Capizzi declined to comment on that case or any others in particular but did say that threats cannot influence his rulings.
"I may be concerned for my family and myself, personal safety, but no one is going to threaten me. No one should threaten any judge to the point where the judge is going to change their decision because of the threat," Capizzi said.
Police arrested 24-year-old Devin Wilson and charged him with making the social media threat in the cell phone robbery case. Capizzi is not the only local judge to be targeted.
Montgomery County Common Pleas Court Administrative Judge Mary Katherine Huffman said she has received a death threat from a man who she had sentenced to prison for complicity to commit murder.
"He was attempting, from prison, to hire someone to kill me, his intended victim and the prosecutor on the case," Huffman said.
Huffman said judges are well aware of the security challenges they face, including death threats. "It really comes with the territory.
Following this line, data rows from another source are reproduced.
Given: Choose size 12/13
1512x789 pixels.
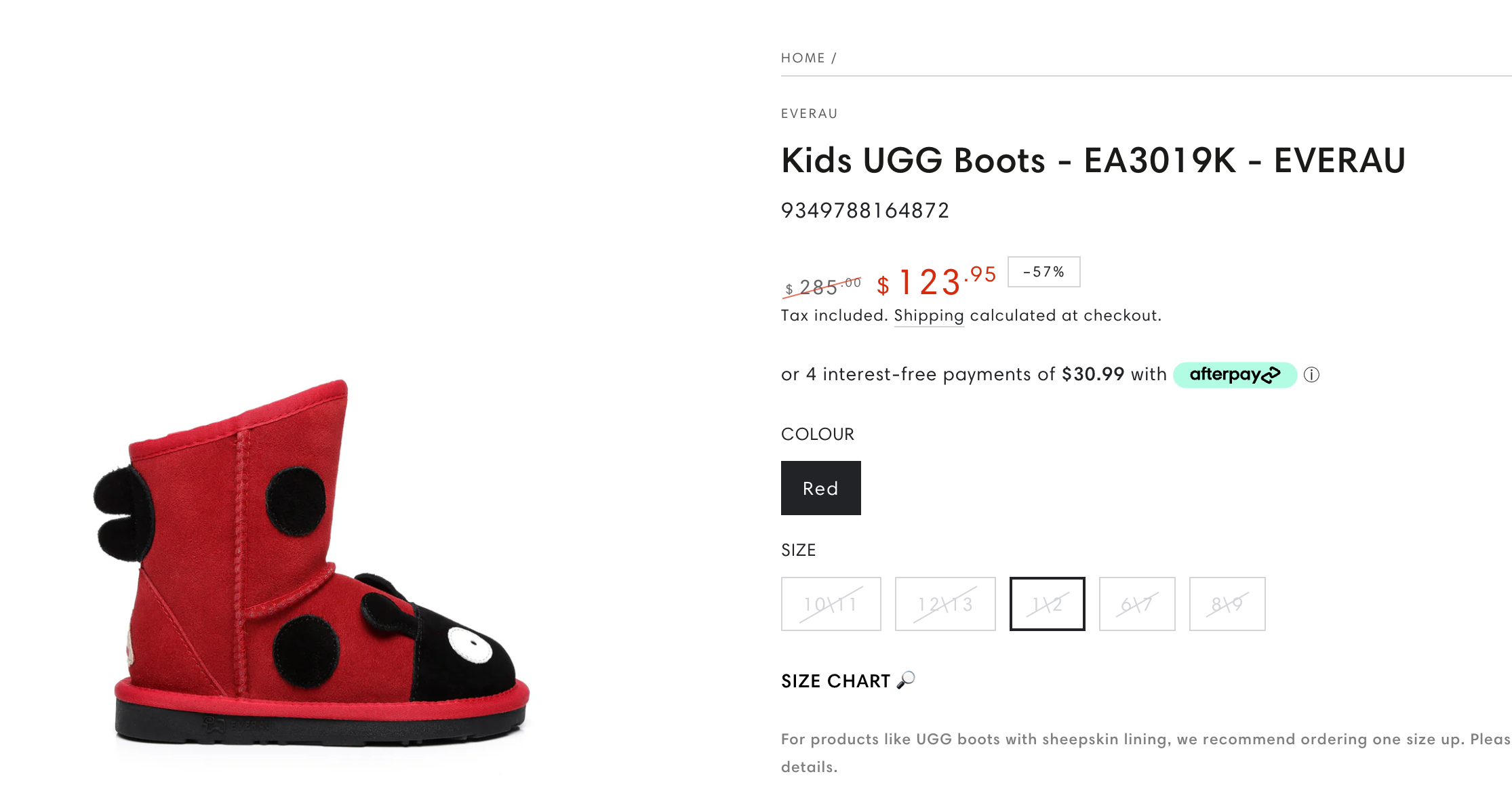Looking at the screenshot, I should [945, 604].
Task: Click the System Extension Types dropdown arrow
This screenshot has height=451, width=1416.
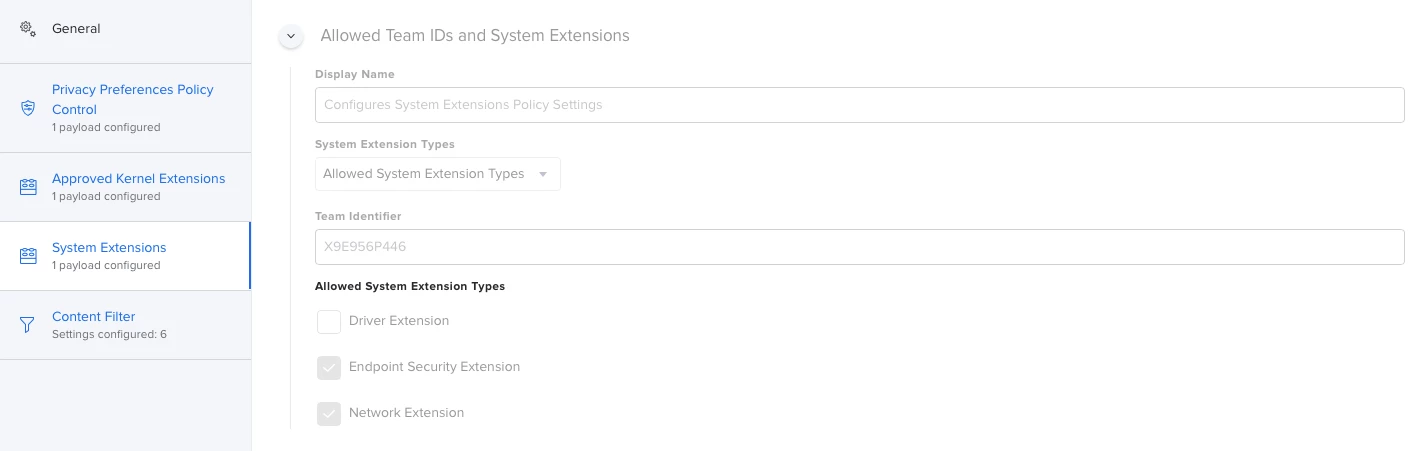Action: coord(543,174)
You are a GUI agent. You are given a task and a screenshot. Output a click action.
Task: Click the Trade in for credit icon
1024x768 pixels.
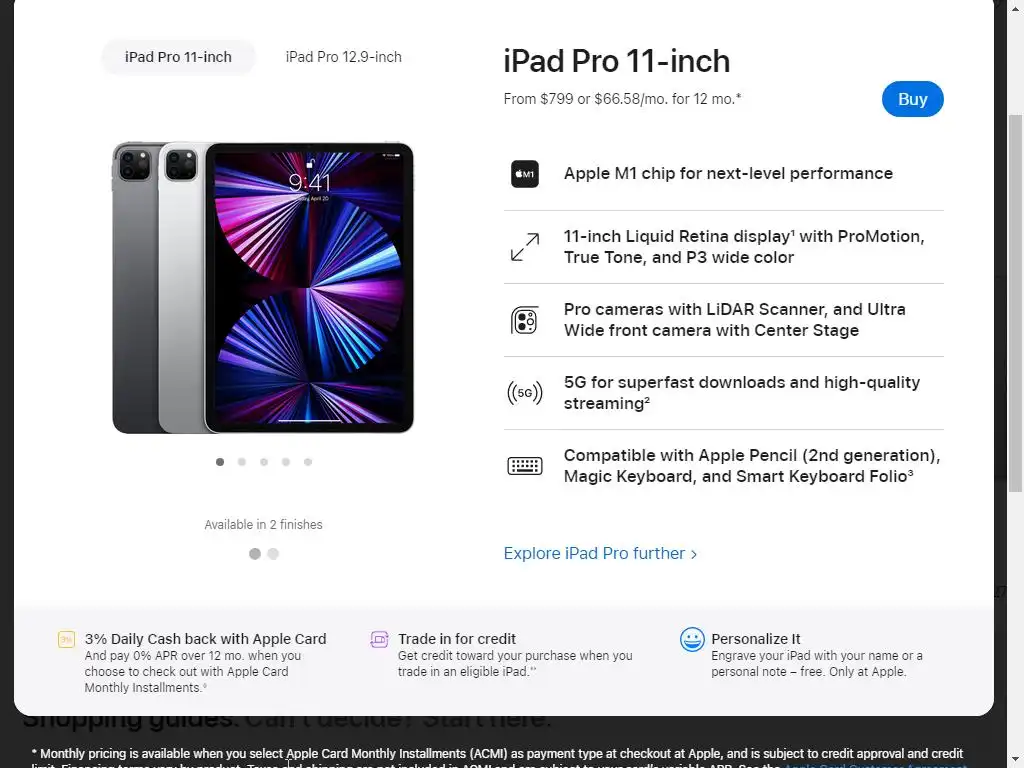coord(379,639)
I really have to say it's not the first one," Huffman said.
Huffman and other judges in Montgomery County have begun taking a closer look at potential security improvements in the Common Pleas Court but have not said publicly what they might have planned.
Another concern is what can happen outside of the courthouse. Last summer a Jefferson County judge was shot and wounded on the sidewalk near the courthouse by an assailant who was upset about a recent ruling. The judge and another court employee were both carrying handguns and returned fire, killing the gunman.
State lawmakers are working on a proposal to allow judges to be able to carry a concealed handgun in more places, including courtrooms.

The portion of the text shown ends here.